Telecommunications companies across the board are in a bit of a crunch. For cellular companies, new technologies have converged with decreased barriers to entry, creating a harrowing landscape. On the other end, speedy wireless connections and shifting consumer behavior are changing the ways that people interact with cable and satellite companies as well. As more and more companies develop streaming solutions (in spite of my dubious assessment), that crunch will accelerate, presenting challenges and opportunities.

These pressures call for telecommunications companies to start thinking about their businesses differently. Naturally, many companies use this inflection point as an opportunity to refocus their businesses on the service experience. Are we surprised that I am making the case for service? If so, you likely are new to this website.

The march towards service requires careful consideration of the levers of business in telecommunications companies, and we’ve explored that through a variety of avenues in the past. Today let’s go a step further by looking at some specific technologies that can support the delivery of service—when done right. While backoffice service software is key to originating appointments and coordinating schedules, telco service, by its very nature, happens primarily through field operations. Field workers can certainly deliver fine service with half-baked or disconnected utilities, or just a box of tools, but these roles are improved exponentially by robust, complex mobile toolsets.

Mobile field service is by no means a new concept (I’d argue it’s one of the most mature elements of service software), which makes it easy to write off. Solutions age, technologies don’t keep up with the demands of the business, and it’s useful to benchmark your solutions every few years.

For telecommunications professionals, there are a few unique considerations that are important when reviewing your mobile service solutions. Here are some things to keep in mind:

The Backoffice and Field: One Platform in Harmony

This has been my refrain now for early five years of writing about service, but everything that your technicians have at their workstation should also be in their pockets (“Even their stapler?” some smart aleck might ask to which I say that it depends on the type of pockets). This means full schedules for themselves in their colleagues, full access to parts systems, full access to resource libraries, full marketing, customer experience, and appointment logging capabilities.

I do understand the challenge, especially among telco professionals to stop what they’re doing in order to take advantage of their mobile tools, but that is exactly why it’s important that they can access everything—and access it well—on mobile. It’s also an opportunity to enhance your mobile applications with mobile-specific elements, to make mobile a truly better-than-desktop experience.

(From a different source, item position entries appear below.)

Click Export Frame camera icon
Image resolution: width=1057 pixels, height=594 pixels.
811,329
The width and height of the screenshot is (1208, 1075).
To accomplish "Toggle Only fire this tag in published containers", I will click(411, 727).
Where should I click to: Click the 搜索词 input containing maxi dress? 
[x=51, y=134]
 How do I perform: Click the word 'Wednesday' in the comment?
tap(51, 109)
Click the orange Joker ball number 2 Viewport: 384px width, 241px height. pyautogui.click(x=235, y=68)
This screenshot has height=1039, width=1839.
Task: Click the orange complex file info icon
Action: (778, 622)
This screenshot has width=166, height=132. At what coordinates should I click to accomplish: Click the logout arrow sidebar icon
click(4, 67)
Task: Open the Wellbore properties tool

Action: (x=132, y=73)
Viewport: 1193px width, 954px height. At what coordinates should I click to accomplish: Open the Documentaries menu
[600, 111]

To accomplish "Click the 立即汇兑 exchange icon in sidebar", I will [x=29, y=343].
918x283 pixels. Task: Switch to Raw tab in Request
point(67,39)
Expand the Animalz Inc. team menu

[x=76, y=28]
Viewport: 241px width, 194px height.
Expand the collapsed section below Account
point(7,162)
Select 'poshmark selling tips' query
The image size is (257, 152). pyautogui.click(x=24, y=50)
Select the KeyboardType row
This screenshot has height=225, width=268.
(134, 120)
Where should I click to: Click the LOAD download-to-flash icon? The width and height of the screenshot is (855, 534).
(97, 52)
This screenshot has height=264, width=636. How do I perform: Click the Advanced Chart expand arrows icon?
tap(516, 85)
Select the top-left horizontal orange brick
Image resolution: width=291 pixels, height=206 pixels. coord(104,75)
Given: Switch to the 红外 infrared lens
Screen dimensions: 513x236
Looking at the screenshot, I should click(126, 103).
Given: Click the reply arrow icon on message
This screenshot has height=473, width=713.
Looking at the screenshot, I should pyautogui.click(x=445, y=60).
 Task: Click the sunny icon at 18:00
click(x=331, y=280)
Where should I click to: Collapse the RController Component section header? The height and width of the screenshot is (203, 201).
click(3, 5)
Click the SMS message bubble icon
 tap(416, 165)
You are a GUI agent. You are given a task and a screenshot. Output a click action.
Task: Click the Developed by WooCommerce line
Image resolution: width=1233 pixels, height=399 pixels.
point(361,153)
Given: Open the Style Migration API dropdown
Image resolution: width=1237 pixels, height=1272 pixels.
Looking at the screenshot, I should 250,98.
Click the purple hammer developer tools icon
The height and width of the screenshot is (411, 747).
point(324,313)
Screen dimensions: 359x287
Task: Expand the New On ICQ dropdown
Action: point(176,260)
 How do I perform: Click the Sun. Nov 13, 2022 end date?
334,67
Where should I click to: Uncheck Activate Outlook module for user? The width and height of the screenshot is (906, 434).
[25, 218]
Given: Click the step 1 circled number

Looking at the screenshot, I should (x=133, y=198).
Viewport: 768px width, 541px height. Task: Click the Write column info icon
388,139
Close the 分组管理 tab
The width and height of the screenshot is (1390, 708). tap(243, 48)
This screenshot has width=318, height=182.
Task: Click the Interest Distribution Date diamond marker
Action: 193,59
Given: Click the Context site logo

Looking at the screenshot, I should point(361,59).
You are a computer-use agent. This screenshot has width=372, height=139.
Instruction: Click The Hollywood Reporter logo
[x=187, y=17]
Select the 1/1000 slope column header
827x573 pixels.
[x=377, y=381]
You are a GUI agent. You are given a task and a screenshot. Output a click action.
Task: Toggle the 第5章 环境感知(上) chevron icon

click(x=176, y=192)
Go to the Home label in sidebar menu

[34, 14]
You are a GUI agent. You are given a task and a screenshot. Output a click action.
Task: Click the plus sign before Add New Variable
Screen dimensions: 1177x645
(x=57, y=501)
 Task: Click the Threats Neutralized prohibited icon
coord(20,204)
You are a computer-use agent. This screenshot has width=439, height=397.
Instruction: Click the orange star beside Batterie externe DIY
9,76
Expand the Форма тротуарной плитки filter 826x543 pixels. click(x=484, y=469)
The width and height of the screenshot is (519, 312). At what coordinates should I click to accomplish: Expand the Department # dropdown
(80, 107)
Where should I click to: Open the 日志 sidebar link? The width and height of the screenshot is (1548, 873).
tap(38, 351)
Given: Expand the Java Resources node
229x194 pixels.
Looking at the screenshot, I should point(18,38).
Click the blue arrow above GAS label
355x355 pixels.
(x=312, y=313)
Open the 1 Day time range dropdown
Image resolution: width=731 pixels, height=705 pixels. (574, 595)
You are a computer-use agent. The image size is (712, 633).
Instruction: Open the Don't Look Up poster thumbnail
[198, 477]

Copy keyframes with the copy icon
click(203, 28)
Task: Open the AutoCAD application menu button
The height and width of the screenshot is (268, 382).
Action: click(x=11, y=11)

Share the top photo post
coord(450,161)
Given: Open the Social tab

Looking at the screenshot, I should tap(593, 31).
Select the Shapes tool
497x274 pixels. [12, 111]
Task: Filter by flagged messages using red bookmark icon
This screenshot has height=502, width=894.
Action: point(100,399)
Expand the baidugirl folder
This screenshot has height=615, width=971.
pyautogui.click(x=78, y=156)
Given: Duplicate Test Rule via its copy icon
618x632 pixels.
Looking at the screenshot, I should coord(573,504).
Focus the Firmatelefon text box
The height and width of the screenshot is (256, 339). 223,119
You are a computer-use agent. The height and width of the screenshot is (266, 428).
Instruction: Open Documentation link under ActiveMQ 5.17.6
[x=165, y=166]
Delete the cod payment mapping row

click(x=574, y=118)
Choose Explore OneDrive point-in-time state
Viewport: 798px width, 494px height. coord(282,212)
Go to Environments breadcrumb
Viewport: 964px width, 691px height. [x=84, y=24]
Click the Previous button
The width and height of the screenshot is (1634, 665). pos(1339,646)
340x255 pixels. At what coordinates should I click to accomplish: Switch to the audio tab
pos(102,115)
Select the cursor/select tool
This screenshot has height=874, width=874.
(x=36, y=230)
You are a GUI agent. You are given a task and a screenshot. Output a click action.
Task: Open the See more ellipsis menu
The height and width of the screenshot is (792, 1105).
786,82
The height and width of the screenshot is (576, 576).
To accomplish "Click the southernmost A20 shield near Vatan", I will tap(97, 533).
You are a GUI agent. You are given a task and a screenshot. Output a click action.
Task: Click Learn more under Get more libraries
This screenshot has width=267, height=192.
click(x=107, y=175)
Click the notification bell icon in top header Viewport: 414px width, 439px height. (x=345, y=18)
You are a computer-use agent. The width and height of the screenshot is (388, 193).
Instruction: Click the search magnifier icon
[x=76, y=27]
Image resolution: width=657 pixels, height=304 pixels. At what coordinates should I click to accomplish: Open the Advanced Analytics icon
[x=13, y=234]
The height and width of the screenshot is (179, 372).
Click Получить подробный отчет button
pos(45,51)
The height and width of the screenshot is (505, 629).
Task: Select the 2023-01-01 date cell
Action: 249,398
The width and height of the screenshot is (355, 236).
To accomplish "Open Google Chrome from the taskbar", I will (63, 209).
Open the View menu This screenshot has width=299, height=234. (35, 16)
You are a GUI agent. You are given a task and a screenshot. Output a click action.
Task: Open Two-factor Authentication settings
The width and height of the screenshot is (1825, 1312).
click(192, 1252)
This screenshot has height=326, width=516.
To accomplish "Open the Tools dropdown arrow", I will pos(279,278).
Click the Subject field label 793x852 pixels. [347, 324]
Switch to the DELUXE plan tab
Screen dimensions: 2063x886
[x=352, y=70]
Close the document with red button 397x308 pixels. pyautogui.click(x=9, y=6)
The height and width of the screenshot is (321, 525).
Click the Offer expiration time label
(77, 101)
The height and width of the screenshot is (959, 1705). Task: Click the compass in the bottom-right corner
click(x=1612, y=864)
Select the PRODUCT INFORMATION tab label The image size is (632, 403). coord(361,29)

Contingent and Salaried Labor Need to Be Brought Together

Telecommunications professionals have the added challenge of asymmetrical asset repairs, different technical fleets, and B2B and B2C sitting, under many circumstances alongside one another. For those reasons, the need to lean on contingent labor, or even just different technical pools for different types of jobs, becomes necessary. It’s easy, then for parts inventory, schedules, and resources to be siloed.

I’m not arguing that you blow down the walls of those silos, of course. That has the potential of causing anarchy for your business. However, for businesses to work effectively, field workers and backoffice, whether they’re working for you, or contracted, working in a customer’s home or on a radio tower, should be working in systems that are at the very least integrated. The future of enterprise management means that service, project, and asset management across the whole of your business should be coordinated by a unified set of applications.

Building a Field-Oriented Mindset

The last piece of this is the most complex, and requires us to step outside of the solutions themselves to the way that those tools interact with your business. Take parts management as an example. In a world that lacks field orientation, parts live in depots and warehouses. In a field-oriented world, parts live in transit, on technician vehicles, and across a wide array of channels and endpoints. Fully optimizing for mobile means tracking and coordinating all of these sometimes disparate touchpoints into a coherent strategy.

Telecommunications has long embraced the importance of service, but to take their service to the next level, it’s time to reevaluate the technologies in the hands of your employees. This means auditing not just your tools, but your whole mindset around service management. Field technicians beat at the heart of the connected telco business. Don’t leave them without the tools that they need to succeed.